» Records shown:

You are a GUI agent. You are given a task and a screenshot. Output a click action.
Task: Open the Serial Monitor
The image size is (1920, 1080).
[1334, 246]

---

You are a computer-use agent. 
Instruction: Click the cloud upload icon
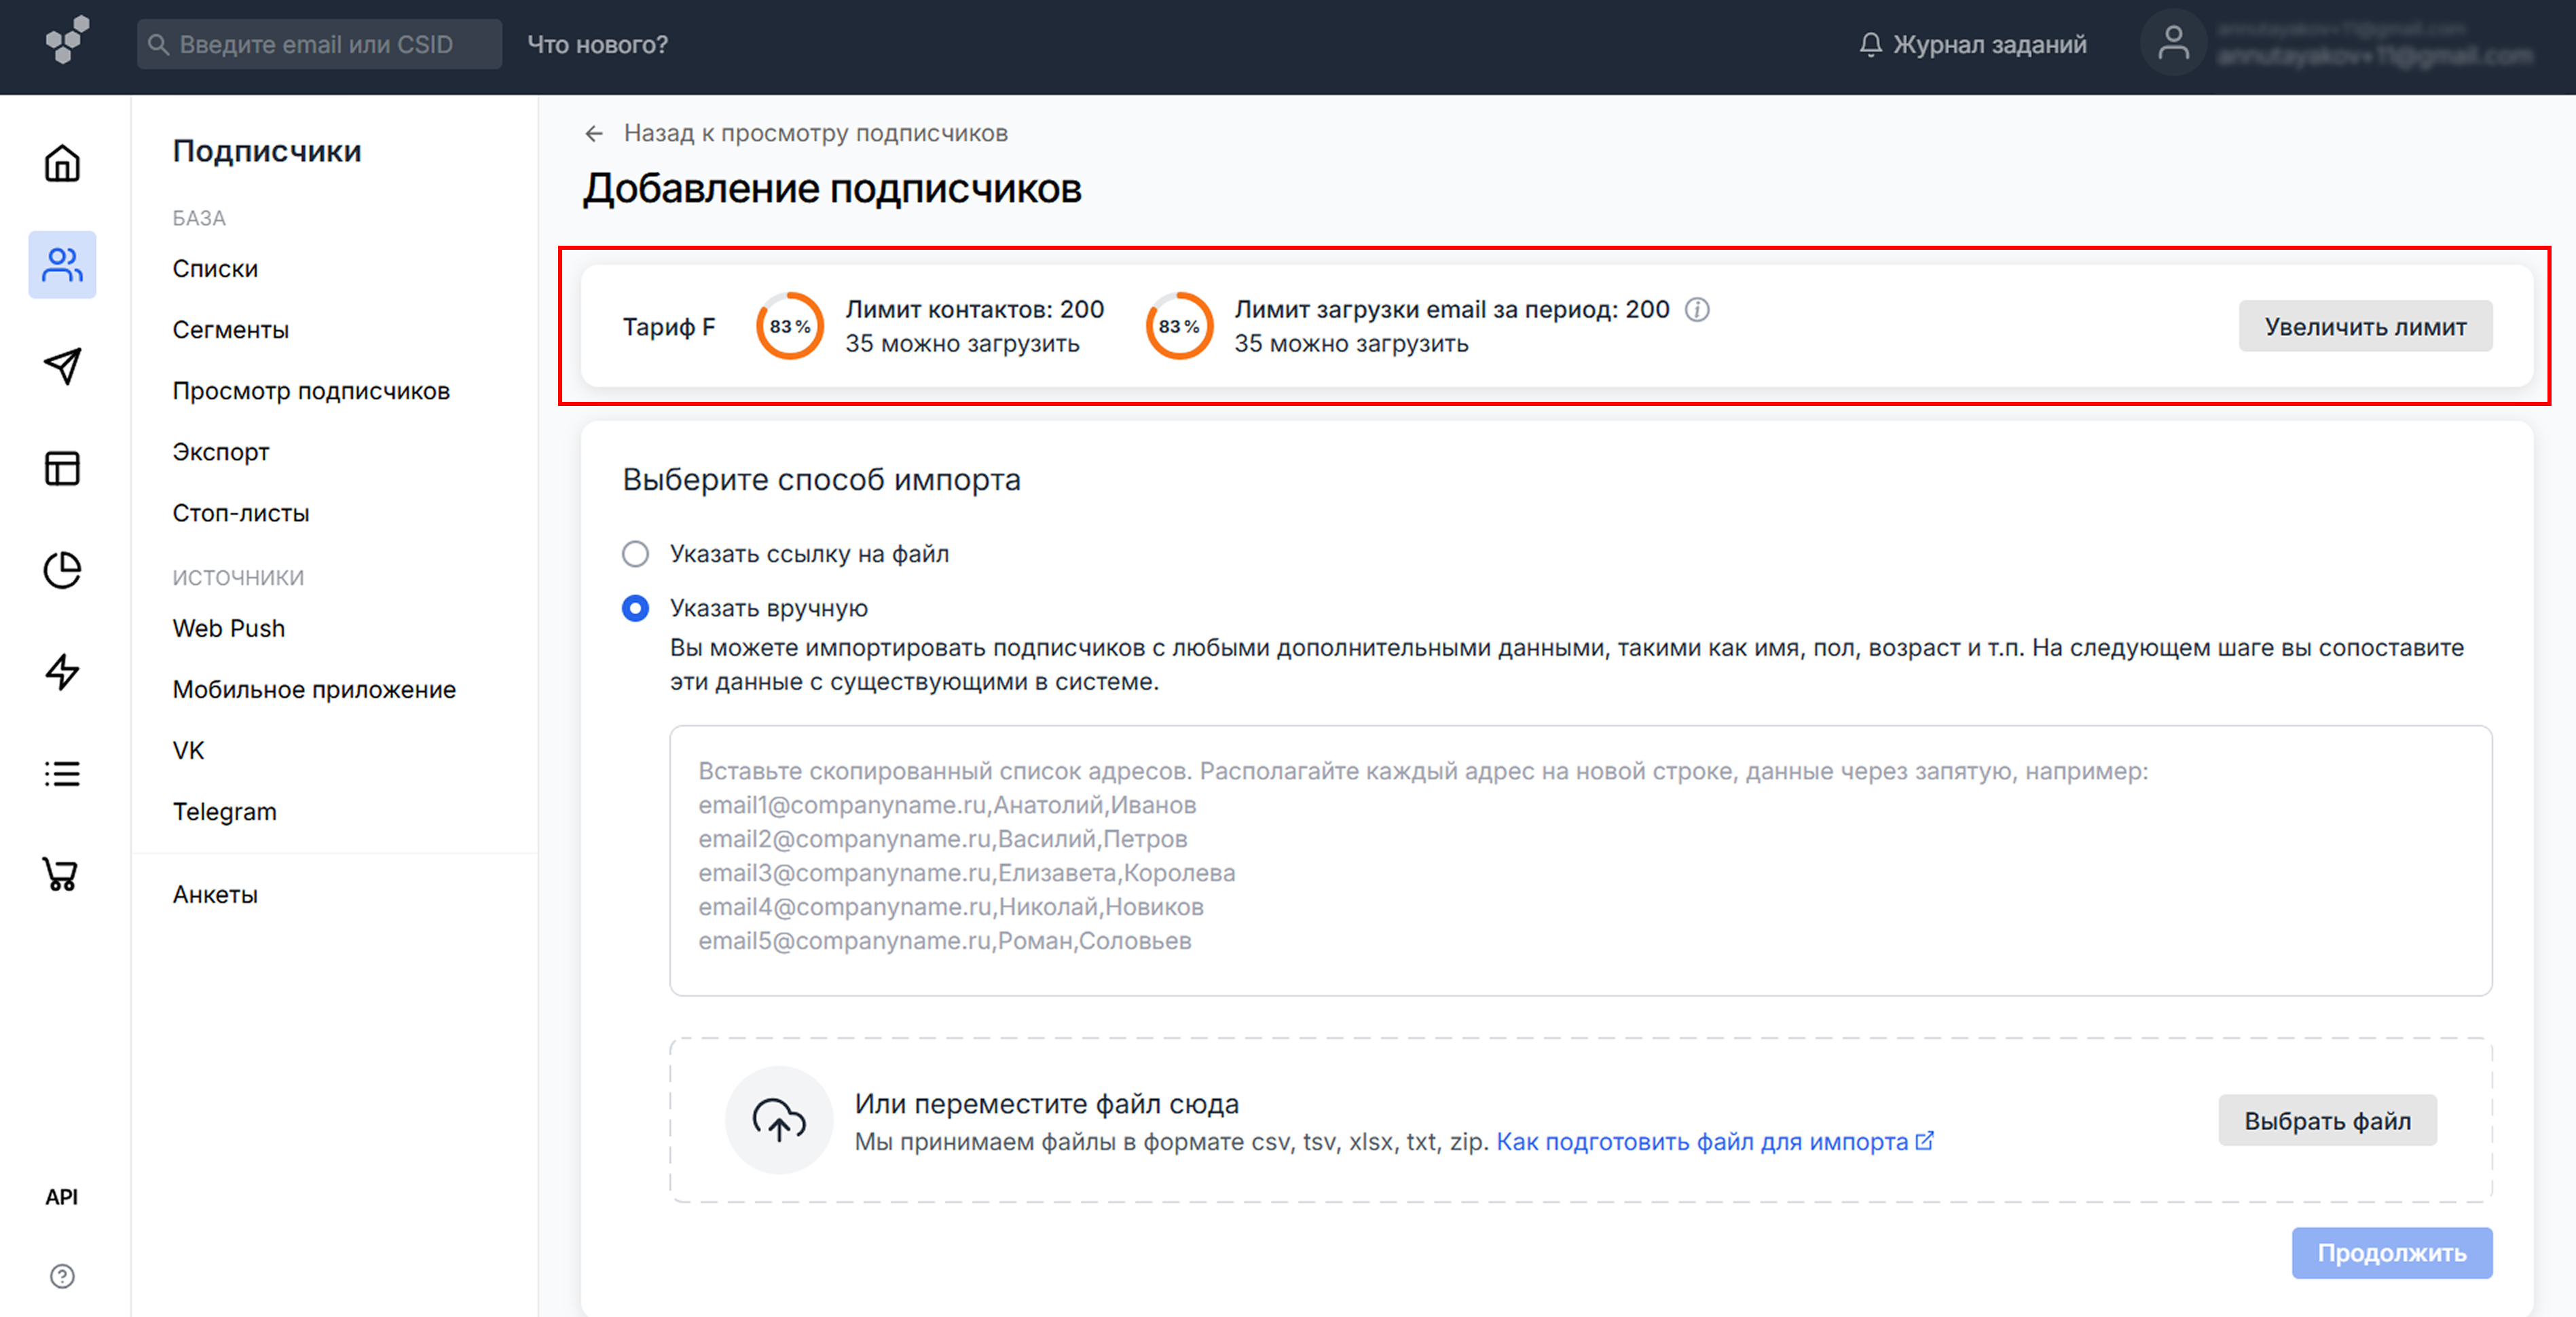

» Task requirements: Repeat exactly the lines above from the one with "You are a computer-use agent." up to and including the one with "Instruction: Click the cloud upload icon". No other line belongs in the reply.

» Reply:
You are a computer-use agent. 
Instruction: Click the cloud upload icon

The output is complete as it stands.